▶ [Listed entries]:
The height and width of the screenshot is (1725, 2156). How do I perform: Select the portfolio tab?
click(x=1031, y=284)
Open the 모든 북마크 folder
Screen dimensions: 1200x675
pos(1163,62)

▶ [Exercise]: Write out the data again with "portfolio" switched to "settings" and every other line left unchanged.

▶ [Response to this exercise]:
The height and width of the screenshot is (1725, 2156). How do I perform: Select the settings tab?
click(x=1031, y=284)
Open the 모든 북마크 folder
Screen dimensions: 1200x675
pos(1163,62)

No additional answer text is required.